Slowdown expected after years of growth



The U.S. housing market appears headed for a slowdown after four years of spectacular growth that has raised widespread fears of a real estate "bubble."

Because rising short-term interest rates and worries about inflation are driving up the price of home mortgages nationwide, home sales are expected to slow, and prices in some markets could even fall.

Optimists expect the growth in sales to level off from phenomenal recent peaks. Pessimists warn that many metropolitan markets could see bursts of housing "bubbles" -- markets in which speculative investment drove prices higher than usual demand can sustain.

Although mortgage rates remain relatively low, they are rising, which is fueling the debate.

Mortgage giant Freddie Mac, in its weekly survey of mortgage rates reported yesterday that rates on 30-year, fixed-rate mortgages averaged 5.95 percent this week, up from 5.85 percent last week and the highest since the week that ended Aug. 5, when rates averaged 5.99 percent. Rates on 15-year, fixed-rate mortgages, a popular option for refinancing, rose to 5.47 percent this week, up from 5.38 percent last week.

The one-year adjustable-rate mortgage, popular with investors who purchase homes to resell quickly, is about 4.24 percent, up from 3.20 percent the year before.

Most experts agree that a slowdown is overdue. The Federal Reserve has raised short-term lending rates by 1.5 percentage points in six quarter-point moves since last June, but long-term rates were slow to follow until recently.

Federal Reserve Chairman Alan Greenspan has made it clear that more short-term rate increases are coming, and higher mortgage rates are expected to follow.

Freddie Mac, one of two federal housing-finance agencies, predicts a 30-year fixed-rate mortgage of 6.25 percent by year's end.

That should curb the rise in home prices, which surged a spectacular 11.2 percent last year, the fastest rate since 1979, according to the Office of Federal Housing Enterprise Oversight, which regulates Freddie Mac and Fannie Mae, the nation's largest supplier of home mortgage funds.

Nationally, home prices have risen 8.4 percent annually over the past five years.

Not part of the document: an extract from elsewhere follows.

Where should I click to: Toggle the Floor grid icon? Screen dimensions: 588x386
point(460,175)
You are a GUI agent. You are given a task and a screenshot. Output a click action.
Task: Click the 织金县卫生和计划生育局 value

Economists in the optimist camp think that a growing economy, and an influx of new buyers as the "echo boom" generation enters the market, will keep home prices rising, albeit more slowly. They expect mortgages to remain affordable.

"We are expecting 6.5 percent by midyear, which is low in a historical context," said Celia Chen, the director of housing economics for Economy.Com, a business consultancy.

Other economists take a more dour view but stop short of predicting havoc.

"I do think it is going to weaken over the next year as interest rates go up. Owning is going to look more expensive relative to renting," predicted Jan Hatzius, a senior economist at Goldman Sachs investment bank in New York.

Pessimists think that the nation's hottest real-estate markets are in a bubble driven by unbridled speculative investment. Anecdotal evidence abounds. Outside Washington, young professionals camp out overnight for a chance to bid on new homes. In South Florida, new homes and condos can sell two or three times before they're even built.

In late February, a National Association of Realtors report said that 23 percent of homes purchased last year were bought as investments or second homes. The report suggested that many people are buying homes for quick turnarounds, much as they'd plunk money into rising stocks.

On March 7, David Berson, chief economist for Fannie Mae, observed in his weekly commentary that investor ownership of housing hasn't been this high since the late 1980s, which saw a crash in housing prices.

Berson suggested it could happen again because "the risk of regional home price declines is higher" as so many purchases are by speculators rather than residents.